Martes, 29 de junio de 2021,

rue Murillo, París

 

Dos días antes, las PSYOP del FBI han comunicado a los servicios secretos de los países aliados el protocolo de actuación, que consta de cinco puntos: preparación, información, encuentro, seguimiento y protección. Pero tanto ceremonial no soluciona nada: en este discreto palacete parisino que el extinto SDECE —el Servicio de Documentación Exterior y Contraespionaje francés— ha conservado a pesar del cambio de siglas, en esta estancia de visillos corridos que da al Parc Monceau, las dos Lucies Bogaert llevan un cuarto de hora de confrontación, y la agresividad ha sido instantánea.

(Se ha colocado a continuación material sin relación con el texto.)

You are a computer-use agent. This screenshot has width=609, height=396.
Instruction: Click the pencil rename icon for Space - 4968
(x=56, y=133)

La guerra total, en realidad. Lucie June, en cuanto ha puesto los pies en Francia, ha sabido que no había otra alternativa. Lucie March tiene la misma determinación. Su hijo, el hijo de las dos, el piso, las películas a medio montar e incluso la ropa, montones de luchas vitales y de batallas triviales.

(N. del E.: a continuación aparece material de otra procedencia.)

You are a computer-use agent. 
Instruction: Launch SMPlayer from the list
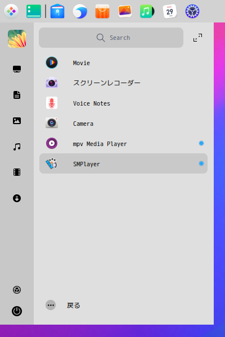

Es lo que esperaban los psicólogos: Lucie lleva diez años viviendo con su hijo en un nido de amor y de ternura, y la mujer no ha querido nunca compartir la custodia con el padre, un tipo demasiado joven que se desentendió de la paternidad y que nunca quiso hacerse cargo de su hijo, hasta que hace unos años empezó a mostrar algo de interés. ¿Y ahora va a tener que negociar con la otra, que aceptar sin rechistar una separación insoportable? Ninguna de las dos está dispuesta a inmolarse en aras del sacrosanto «equilibrio» del niño con el que se llenan la boca los psiquiatras infantiles de turno. En el amor materno, el egoísmo más oscuro compite apasionadamente con la generosidad más deslumbrante.

—Louis no está preparado —repite Lucie March.

—Es mi hijo —repite Lucie June—. Tanto como el tuyo.

Lucie March clava la vista en el suelo obstinadamente. Responde sin levantar la cabeza:

—Hay que pensar en su equilibrio. La respuesta es no.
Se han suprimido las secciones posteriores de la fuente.